> **Assignment**
Scan the data. Collect each line that contains the word "dropdown".

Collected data
-- Opening Marker --

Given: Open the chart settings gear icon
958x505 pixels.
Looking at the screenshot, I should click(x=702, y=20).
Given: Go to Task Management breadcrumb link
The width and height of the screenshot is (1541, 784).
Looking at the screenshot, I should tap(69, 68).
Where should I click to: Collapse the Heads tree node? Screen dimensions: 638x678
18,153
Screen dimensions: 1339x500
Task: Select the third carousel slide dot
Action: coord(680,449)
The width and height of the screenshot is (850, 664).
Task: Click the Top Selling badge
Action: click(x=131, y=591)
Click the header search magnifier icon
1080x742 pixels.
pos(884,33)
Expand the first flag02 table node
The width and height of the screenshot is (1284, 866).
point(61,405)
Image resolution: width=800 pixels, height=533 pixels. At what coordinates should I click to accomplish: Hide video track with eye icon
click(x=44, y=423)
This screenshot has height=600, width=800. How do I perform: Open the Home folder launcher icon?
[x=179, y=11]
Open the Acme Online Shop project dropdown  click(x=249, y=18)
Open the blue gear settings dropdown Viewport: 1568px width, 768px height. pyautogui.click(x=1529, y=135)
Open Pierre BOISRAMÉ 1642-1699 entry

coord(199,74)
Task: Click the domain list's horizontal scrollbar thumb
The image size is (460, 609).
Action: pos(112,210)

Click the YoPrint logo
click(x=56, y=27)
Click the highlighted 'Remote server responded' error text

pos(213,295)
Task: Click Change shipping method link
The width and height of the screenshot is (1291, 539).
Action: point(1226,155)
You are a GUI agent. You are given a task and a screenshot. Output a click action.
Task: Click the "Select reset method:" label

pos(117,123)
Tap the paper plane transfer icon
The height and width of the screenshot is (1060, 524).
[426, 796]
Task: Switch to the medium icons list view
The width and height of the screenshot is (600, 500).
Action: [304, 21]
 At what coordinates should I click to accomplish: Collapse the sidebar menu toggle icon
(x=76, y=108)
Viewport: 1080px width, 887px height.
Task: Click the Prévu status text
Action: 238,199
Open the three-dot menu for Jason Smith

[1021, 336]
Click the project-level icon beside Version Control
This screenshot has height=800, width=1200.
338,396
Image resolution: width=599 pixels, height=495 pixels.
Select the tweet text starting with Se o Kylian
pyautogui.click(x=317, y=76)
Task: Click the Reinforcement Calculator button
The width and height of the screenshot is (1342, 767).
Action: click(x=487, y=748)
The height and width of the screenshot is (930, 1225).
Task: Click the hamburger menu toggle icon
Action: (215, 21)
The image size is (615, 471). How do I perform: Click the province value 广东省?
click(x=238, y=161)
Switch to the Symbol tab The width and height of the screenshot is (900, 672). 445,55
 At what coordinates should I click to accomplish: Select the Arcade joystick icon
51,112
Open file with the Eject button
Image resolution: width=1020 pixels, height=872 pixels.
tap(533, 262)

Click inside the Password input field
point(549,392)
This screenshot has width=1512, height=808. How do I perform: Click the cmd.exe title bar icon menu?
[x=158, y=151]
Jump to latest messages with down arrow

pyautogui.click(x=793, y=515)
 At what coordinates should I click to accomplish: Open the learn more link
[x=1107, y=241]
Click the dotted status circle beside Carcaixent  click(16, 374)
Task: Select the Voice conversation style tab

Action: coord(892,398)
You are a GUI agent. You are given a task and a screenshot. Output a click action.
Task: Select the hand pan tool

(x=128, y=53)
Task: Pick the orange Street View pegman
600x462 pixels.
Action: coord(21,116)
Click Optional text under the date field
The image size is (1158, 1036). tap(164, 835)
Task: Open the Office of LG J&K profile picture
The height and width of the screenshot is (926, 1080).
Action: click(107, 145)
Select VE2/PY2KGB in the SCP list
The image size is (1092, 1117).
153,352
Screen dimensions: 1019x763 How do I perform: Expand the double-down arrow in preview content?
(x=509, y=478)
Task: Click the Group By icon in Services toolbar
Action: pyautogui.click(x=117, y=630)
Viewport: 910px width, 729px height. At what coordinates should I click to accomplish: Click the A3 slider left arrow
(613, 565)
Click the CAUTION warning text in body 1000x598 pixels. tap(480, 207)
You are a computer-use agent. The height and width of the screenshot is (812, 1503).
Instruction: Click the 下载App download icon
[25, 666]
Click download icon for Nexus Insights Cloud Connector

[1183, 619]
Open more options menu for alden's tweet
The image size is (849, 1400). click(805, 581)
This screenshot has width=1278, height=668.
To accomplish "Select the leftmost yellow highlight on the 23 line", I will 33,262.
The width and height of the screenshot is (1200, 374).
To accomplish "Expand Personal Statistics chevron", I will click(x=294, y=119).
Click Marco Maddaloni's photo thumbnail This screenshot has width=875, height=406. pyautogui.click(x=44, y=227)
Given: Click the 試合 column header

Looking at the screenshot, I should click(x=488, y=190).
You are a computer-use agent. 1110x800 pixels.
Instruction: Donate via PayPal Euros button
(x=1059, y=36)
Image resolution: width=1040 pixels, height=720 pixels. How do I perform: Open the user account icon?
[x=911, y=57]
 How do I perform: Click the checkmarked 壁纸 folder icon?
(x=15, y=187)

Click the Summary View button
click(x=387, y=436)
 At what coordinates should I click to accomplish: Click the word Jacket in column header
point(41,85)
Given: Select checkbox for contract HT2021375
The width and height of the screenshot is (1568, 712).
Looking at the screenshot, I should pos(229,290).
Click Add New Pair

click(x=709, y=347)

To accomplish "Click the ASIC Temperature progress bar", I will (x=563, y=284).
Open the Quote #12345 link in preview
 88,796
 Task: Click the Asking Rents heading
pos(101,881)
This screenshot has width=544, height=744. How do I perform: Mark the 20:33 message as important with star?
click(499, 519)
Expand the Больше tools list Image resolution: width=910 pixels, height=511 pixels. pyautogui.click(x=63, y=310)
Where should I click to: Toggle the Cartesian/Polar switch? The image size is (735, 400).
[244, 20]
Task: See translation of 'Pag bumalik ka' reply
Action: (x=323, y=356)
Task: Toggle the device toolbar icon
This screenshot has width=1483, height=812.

-- Closing Marker --

> **Written response**
Open the Acme Online Shop project dropdown  click(x=249, y=18)
Open the blue gear settings dropdown Viewport: 1568px width, 768px height. pyautogui.click(x=1529, y=135)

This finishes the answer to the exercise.